When you invest in the stock market, no one checks your credit rating or looks into your financial background. That’s not the case when investing in real estate. If your plan is to invest directly and purchase an income property by obtaining a mortgage, you’ll need to check your credit rating. Ideally, your score should be 740 or above and your total debt including future mortgage payments should be no more 43% of your gross income. Otherwise, you may not be able to get a mortgage and if you do, you will end up with a higher mortgage rate. You will also need to have enough saving for at least a 20% down payment, 25-30% if you want to avoid purchasing private mortgage insurance.
You may be considering investing in real estate on a larger scale by becoming part of an investment partnership. You will first have to learn how much the initial investment is and decide if you are comfortable having that amount of your savings tied up. The investment partnership will also be considering your financial history when evaluating your potential as a partner. Keep in mind, real estate is more appropriate as a long-term investment. It doesn’t normally sell as quickly as stock or a mutual fund.

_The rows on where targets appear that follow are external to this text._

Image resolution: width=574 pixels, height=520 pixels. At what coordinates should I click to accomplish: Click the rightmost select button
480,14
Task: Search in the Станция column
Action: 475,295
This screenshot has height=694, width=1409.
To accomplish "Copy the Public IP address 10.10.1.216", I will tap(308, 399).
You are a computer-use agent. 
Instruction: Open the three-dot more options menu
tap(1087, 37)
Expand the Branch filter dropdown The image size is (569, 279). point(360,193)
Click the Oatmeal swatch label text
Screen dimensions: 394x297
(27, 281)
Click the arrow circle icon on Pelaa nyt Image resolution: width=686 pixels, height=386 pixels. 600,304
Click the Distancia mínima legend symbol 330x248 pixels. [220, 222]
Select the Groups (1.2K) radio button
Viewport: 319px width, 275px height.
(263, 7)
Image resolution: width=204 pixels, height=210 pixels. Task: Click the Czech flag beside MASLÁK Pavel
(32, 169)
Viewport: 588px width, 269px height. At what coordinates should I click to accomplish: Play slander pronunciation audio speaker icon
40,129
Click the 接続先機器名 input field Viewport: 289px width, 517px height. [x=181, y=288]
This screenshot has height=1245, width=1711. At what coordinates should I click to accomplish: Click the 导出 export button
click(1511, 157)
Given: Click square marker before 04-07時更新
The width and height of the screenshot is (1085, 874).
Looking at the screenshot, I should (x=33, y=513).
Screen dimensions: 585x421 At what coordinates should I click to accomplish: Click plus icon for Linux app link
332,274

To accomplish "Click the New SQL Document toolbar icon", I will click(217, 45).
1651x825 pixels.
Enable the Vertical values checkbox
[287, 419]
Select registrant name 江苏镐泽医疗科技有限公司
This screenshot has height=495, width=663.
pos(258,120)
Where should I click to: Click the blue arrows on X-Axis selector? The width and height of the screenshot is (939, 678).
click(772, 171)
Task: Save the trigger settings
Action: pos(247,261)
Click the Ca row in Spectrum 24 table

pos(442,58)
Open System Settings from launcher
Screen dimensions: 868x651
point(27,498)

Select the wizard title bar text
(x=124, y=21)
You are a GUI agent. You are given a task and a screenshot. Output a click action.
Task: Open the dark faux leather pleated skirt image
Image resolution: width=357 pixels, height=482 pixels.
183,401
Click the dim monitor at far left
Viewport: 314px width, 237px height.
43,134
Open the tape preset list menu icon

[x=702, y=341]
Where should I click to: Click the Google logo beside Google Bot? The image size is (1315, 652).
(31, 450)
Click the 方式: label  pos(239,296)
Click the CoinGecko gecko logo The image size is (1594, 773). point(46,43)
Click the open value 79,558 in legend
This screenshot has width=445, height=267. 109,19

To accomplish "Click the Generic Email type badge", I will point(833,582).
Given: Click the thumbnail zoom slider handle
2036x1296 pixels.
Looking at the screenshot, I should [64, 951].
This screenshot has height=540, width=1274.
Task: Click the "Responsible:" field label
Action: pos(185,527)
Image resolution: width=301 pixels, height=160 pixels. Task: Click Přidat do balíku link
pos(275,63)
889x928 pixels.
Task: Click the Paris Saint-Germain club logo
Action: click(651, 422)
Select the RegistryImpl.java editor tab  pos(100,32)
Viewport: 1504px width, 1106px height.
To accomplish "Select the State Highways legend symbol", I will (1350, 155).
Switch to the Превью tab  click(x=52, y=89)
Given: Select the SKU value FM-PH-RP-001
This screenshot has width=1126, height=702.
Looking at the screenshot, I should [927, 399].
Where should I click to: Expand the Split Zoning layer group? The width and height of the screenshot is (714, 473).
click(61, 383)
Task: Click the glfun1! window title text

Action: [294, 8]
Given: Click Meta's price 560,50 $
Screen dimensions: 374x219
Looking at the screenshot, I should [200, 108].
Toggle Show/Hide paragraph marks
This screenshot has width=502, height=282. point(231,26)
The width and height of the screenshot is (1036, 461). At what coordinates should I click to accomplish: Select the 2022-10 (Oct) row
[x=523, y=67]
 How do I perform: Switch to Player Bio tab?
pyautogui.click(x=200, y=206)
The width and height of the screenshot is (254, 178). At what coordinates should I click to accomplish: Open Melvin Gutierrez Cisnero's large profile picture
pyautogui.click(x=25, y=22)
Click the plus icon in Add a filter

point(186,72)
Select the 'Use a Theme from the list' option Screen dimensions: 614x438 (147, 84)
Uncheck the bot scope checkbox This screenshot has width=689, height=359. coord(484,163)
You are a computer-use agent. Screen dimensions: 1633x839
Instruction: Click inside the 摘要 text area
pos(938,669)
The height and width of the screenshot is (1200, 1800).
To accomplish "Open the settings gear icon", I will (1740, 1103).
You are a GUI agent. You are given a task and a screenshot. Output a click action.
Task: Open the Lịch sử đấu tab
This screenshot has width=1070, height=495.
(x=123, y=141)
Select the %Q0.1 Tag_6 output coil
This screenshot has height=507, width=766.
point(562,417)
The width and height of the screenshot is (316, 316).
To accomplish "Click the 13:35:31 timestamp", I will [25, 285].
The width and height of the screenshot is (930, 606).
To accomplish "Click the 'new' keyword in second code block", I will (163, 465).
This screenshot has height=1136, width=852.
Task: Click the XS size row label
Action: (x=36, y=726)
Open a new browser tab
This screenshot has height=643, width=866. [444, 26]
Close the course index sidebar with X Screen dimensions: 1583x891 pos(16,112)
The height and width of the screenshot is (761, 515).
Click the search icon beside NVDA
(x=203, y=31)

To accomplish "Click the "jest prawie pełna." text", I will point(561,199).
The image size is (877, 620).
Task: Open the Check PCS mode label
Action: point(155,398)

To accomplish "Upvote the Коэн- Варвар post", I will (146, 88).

When it comes to property management, there are really only two choices. Hire someone to manage it or do it yourself. Of course, the return on your investment will be larger if you do it yourself, but you need to be realistic when making this decision. Will the time you spend on property management interfere with your lifestyle. Can you truly devote the time necessary to do it properly? And do you really want to? If not, you still need to maintain and protect your investment, which means you need to hire someone.
Depending on your tax bracket, there are a variety of potential tax benefits to investing in real estate. It is strongly recommended that you consult with your accountant or tax professional when making a real estate investment. They will be able to explain which tax benefit you qualify for and also ways to reduce the amount of taxes your investment income may be subject to.
Everyone’s tolerance for risk is different. Those considering a real estate investment should have a fairly high tolerance. Many people think real estate is a low-risk investment. If not well researched and properly managed, you could face the same risk as investing in the stock market. Like any investment, real estate has its pros and cons. It’s important to understand the risks upfront before making an investment.